YOUR INSTRUCTIONS: Copy the listing from the line containing "The width and" through the line containing "The image size is (1400, 852).", replacing "screenshot" with "capture" and changing nothing else.

MATERIAL FOR THIS EXERCISE:

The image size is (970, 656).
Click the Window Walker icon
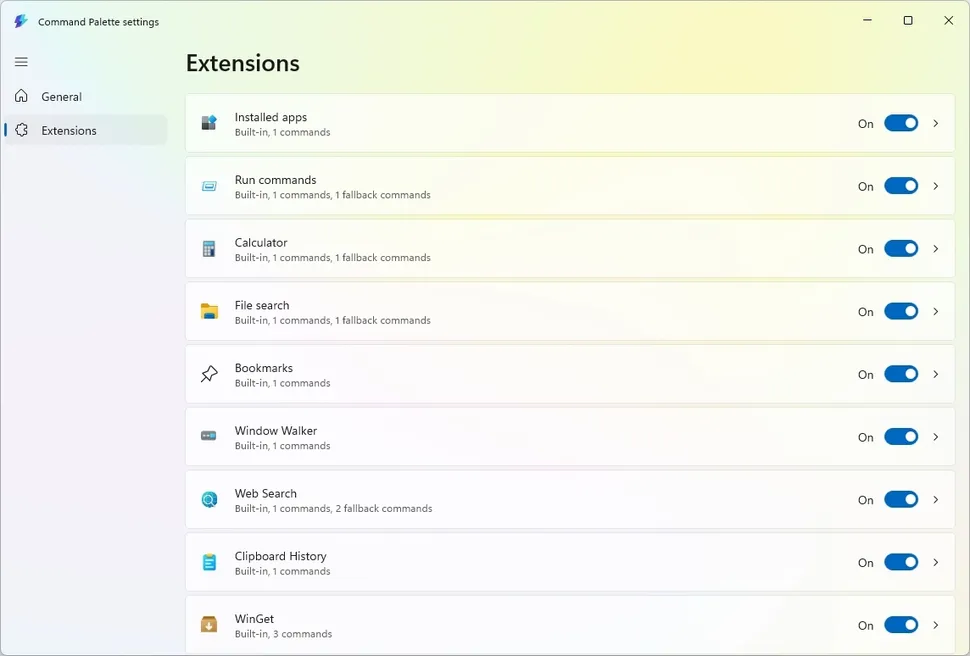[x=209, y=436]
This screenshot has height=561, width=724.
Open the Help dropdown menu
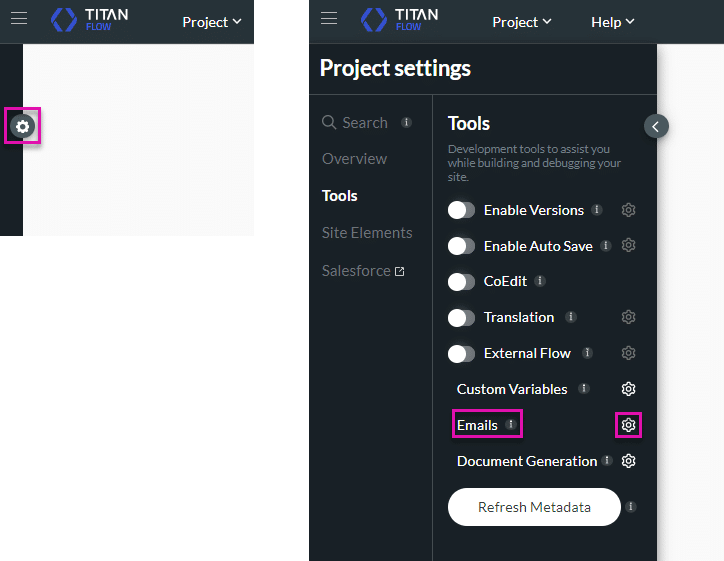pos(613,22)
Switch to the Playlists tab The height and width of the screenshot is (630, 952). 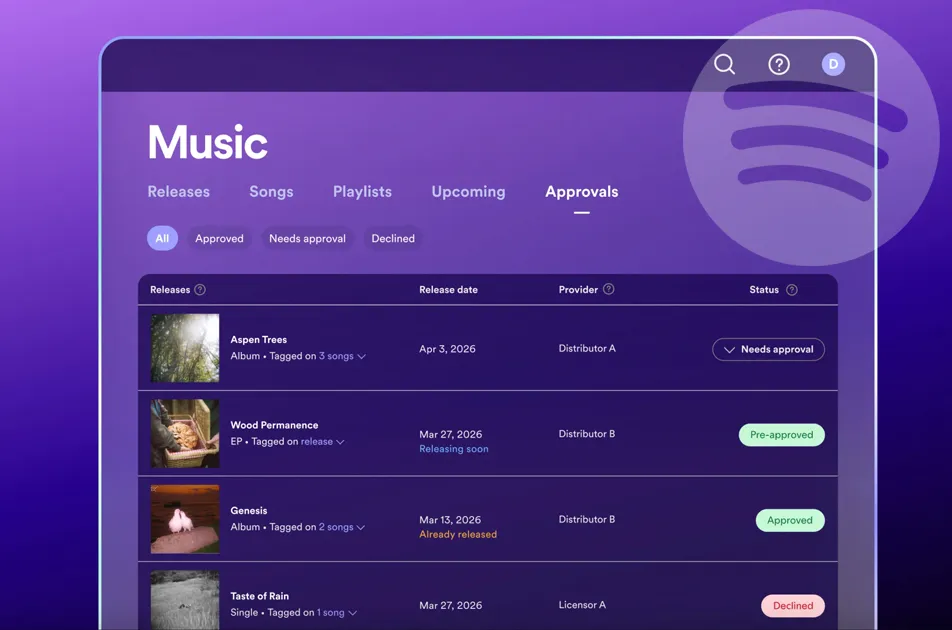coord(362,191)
---
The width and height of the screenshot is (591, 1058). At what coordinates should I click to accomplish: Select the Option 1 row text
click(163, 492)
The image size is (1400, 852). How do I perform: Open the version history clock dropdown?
--
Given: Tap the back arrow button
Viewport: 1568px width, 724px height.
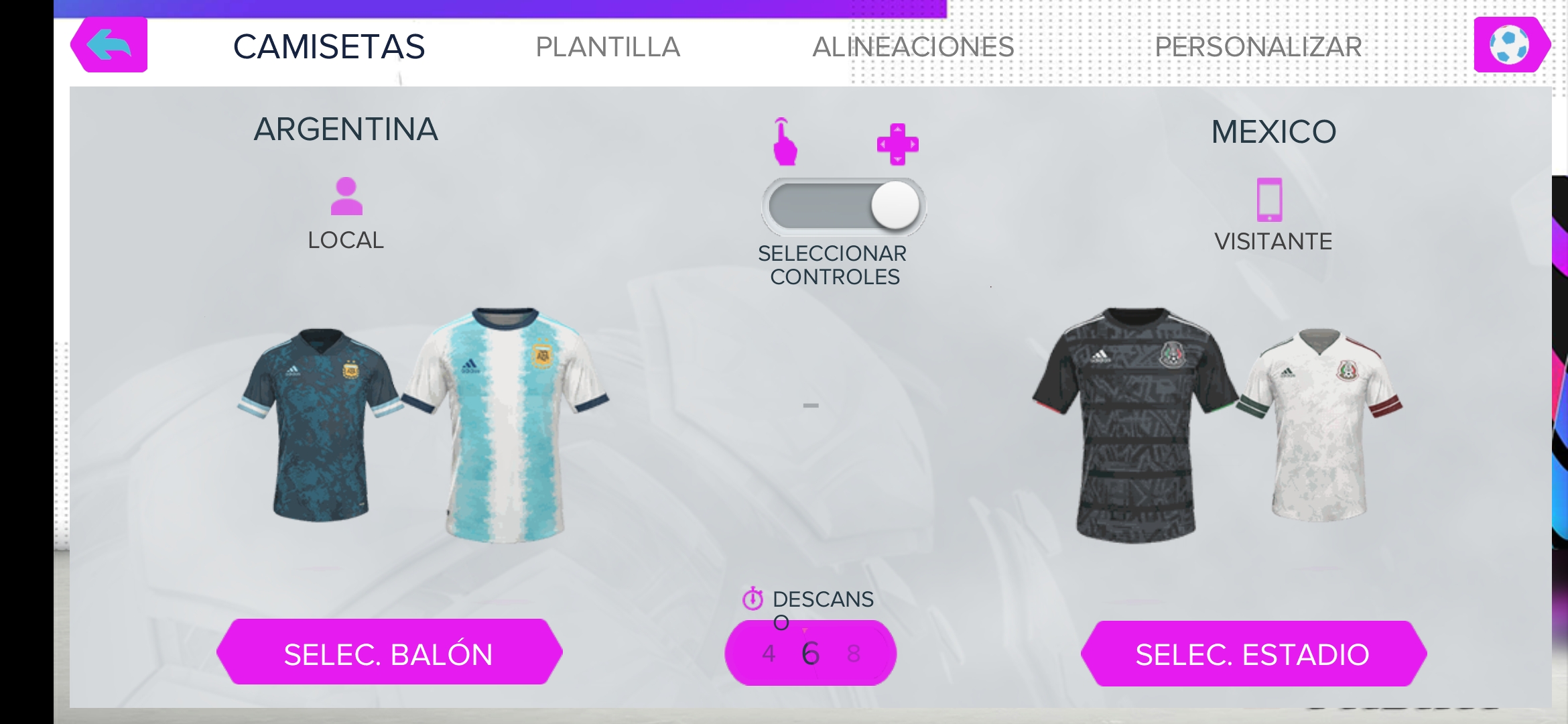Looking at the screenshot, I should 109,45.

EXPECTED OUTPUT:
The width and height of the capture is (591, 1058). At what coordinates should I click to accomplish: Select the Option 1 row text
click(163, 492)
The image size is (1400, 852). How do I perform: Open the version history clock dropdown?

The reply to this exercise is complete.